JOURNAL ENTRY AND OPINION {¶ 1} Defendant-appellant, Cleveland Gresham, appeals his felonious assault conviction. For the reasons that follow, we affirm.

{¶ 2} Appellant was indicted by a Cuyahoga County Grand Jury on the following counts: count one, attempted murder of April Jones; count two, felonious assault (knowingly cause serious physical harm to April Jones); count three, felonious assault (knowingly cause or attempt to cause physical harm to April Jones by means of a deadly weapon or dangerous ordnance); and count four, felonious assault (knowingly cause or attempt to cause physical harm to Alberta Jones by means of a deadly weapon or dangerous ordnance). Counts one through four all contained one-and three-year firearm specifications. Appellant additionally was *Page 2 indicted in count six1 of having a weapon while under disability. The State's theory of the case was that appellant acted in complicity with his co-defendant.

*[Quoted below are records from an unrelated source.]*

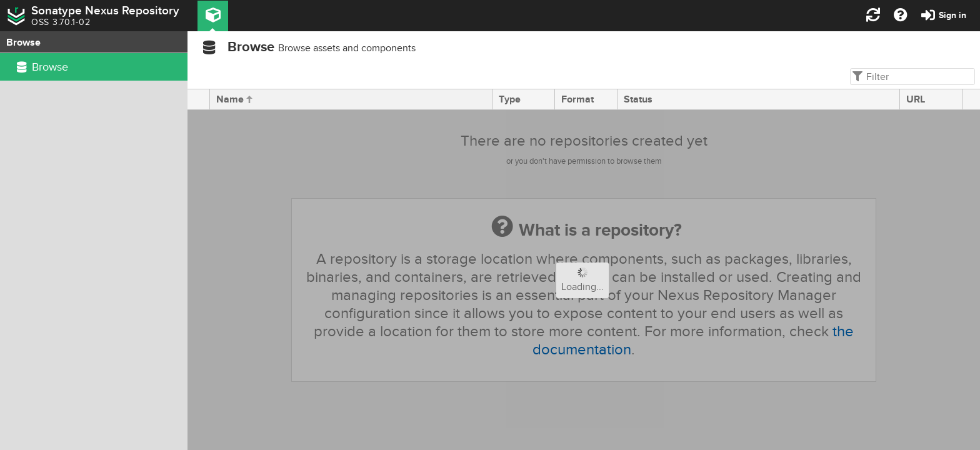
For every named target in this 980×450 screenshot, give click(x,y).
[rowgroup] (94, 251)
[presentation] (199, 99)
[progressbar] (584, 280)
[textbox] (911, 76)
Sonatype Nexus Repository (105, 11)
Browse (251, 47)
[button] (212, 16)
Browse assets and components (347, 48)
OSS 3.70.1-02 (61, 22)
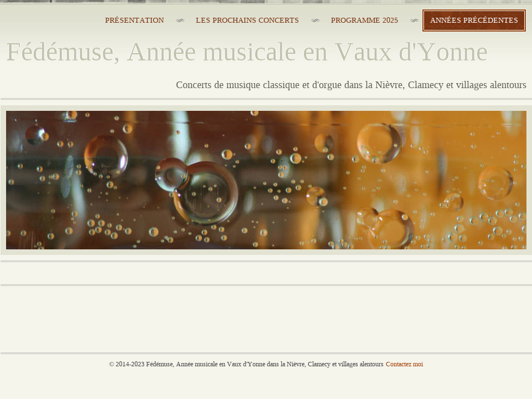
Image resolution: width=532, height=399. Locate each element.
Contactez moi (404, 364)
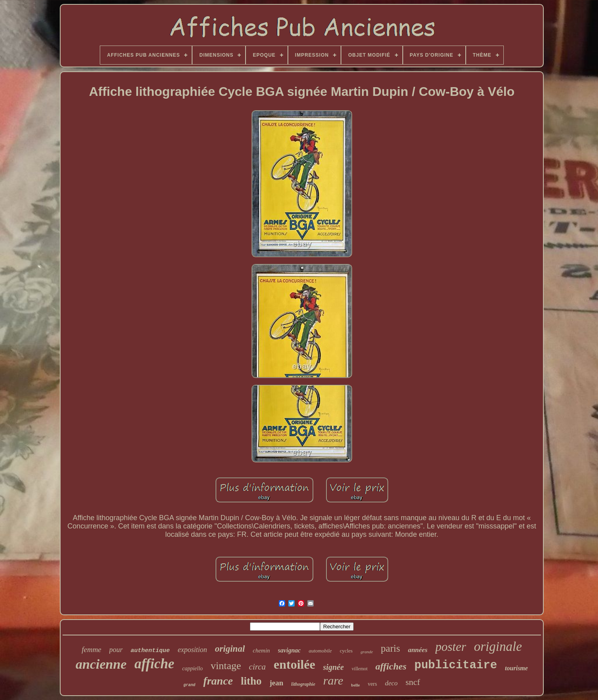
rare (333, 680)
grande (366, 652)
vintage (226, 666)
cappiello (192, 668)
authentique (150, 650)
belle (356, 685)
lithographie (303, 684)
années (417, 650)
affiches (391, 666)
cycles (346, 650)
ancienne (101, 664)
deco (391, 683)
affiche (154, 664)
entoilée (294, 664)
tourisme (516, 668)
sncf (413, 682)
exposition (192, 650)
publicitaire (455, 665)
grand (189, 685)
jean (276, 683)
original (230, 649)
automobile (320, 650)
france (218, 681)
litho (251, 681)
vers (372, 684)
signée (333, 667)
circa (257, 667)
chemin (261, 650)
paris (390, 648)
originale (498, 647)
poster (451, 647)
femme (91, 649)
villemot (360, 669)
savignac (289, 650)
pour (116, 650)
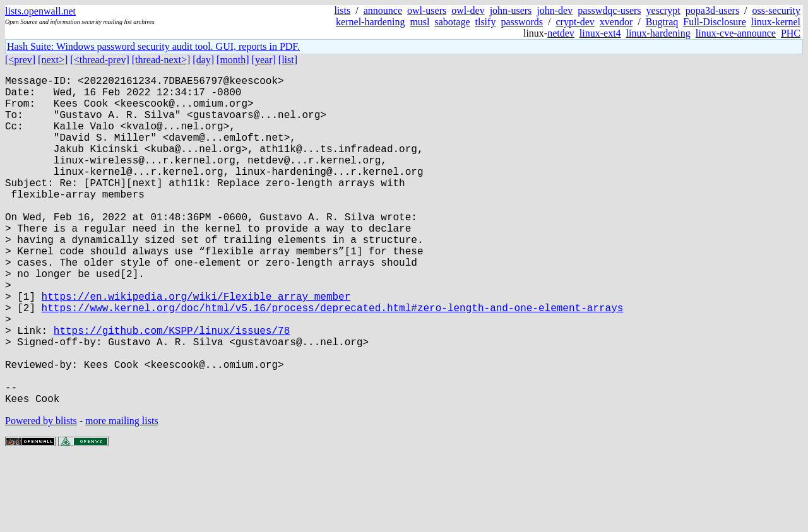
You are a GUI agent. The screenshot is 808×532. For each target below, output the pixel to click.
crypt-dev (575, 21)
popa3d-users (712, 10)
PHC (790, 33)
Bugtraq (662, 21)
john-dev (554, 10)
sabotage (453, 21)
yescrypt (663, 10)
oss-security (776, 10)
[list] (288, 59)
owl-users (427, 10)
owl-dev (468, 10)
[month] (233, 59)
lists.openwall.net (40, 11)
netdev (561, 33)
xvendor (616, 21)
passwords (521, 21)
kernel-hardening (370, 21)
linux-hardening (658, 33)
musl (419, 21)
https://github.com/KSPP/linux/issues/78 (172, 388)
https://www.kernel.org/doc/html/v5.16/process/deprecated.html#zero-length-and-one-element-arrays (333, 360)
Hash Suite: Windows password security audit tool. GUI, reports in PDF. (153, 46)
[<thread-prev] (99, 59)
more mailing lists (122, 494)
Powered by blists (41, 494)
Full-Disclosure (715, 21)
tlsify (485, 21)
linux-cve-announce (735, 33)
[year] (264, 59)
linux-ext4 (600, 33)
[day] (203, 59)
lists (342, 10)
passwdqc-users (609, 10)
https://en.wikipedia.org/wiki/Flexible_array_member (196, 346)
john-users (511, 10)
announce (383, 10)
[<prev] (20, 59)
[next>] (52, 59)
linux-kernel (776, 21)
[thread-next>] (161, 59)
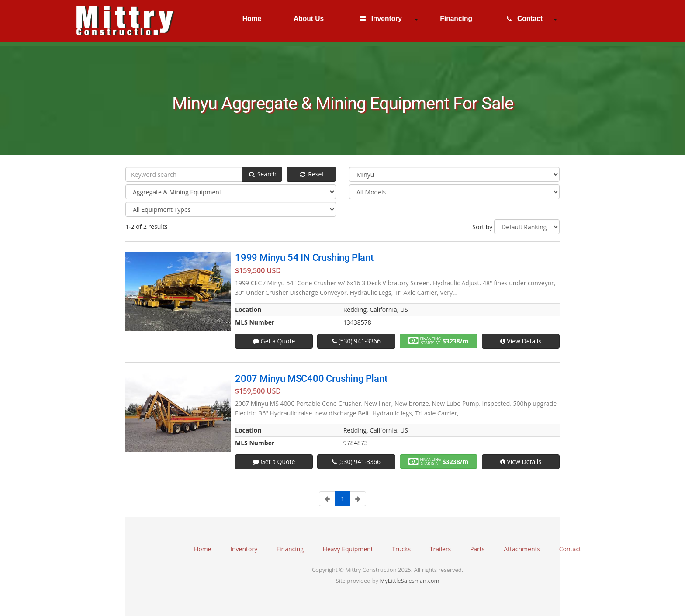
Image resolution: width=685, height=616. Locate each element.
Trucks (401, 549)
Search (262, 174)
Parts (477, 549)
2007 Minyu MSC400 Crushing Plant (311, 378)
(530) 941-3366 (356, 341)
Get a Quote (274, 341)
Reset (311, 174)
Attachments (522, 549)
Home (251, 18)
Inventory (381, 19)
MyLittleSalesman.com (410, 581)
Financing (455, 18)
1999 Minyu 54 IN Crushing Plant (304, 257)
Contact (525, 19)
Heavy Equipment (348, 549)
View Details (521, 341)
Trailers (440, 549)
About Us (308, 18)
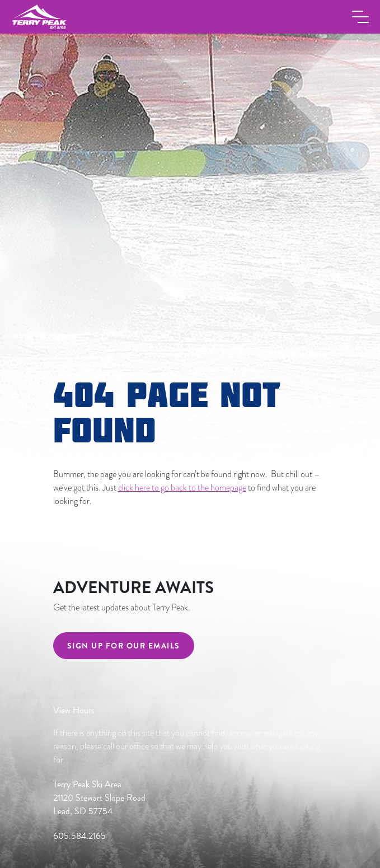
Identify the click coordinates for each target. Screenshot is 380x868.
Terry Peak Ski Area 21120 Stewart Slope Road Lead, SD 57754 (99, 797)
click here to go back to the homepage (182, 488)
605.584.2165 (79, 836)
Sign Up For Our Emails (124, 646)
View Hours (74, 710)
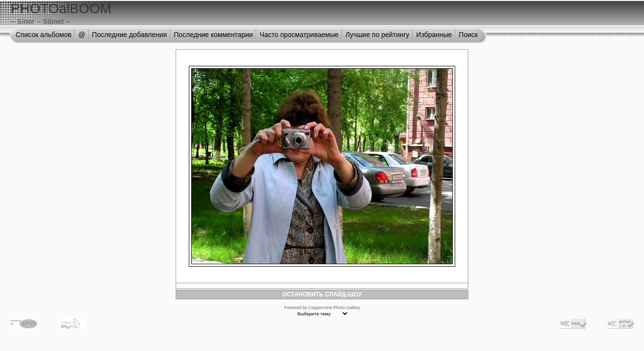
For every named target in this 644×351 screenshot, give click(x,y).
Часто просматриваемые (299, 35)
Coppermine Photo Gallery (334, 308)
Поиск (468, 35)
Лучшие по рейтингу (377, 35)
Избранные (434, 35)
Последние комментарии (213, 35)
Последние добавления (130, 35)
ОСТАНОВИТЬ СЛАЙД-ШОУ (322, 294)
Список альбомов (43, 35)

{¶ 3} Appellant waived his right to a jury trial, and the case proceeded to trial before the court. At the conclusion of the State's case, appellant made a Crim.R. 29 motion for acquittal. The court granted the motion as to counts one (attempted murder of April Jones) and four (felonious assault — knowingly cause or attempt to cause physical harm to Alberta Jones by means of a deadly weapon or dangerous ordnance). Appellant did not present testimony. The court found appellant guilty of count three, felonious assault (knowingly cause or attempt to cause physical harm to April Jones by means of a deadly weapon or dangerous ordnance) and the accompanying one-and three-year firearm specifications. He was found not guilty of count two, felonious assault (knowingly cause serious physical harm to April Jones), and count six, having a weapon while under a disability. Appellant was sentenced to a merged three-year term on the firearm specifications, to be served consecutively to a two-year term on the underlying felonious assault.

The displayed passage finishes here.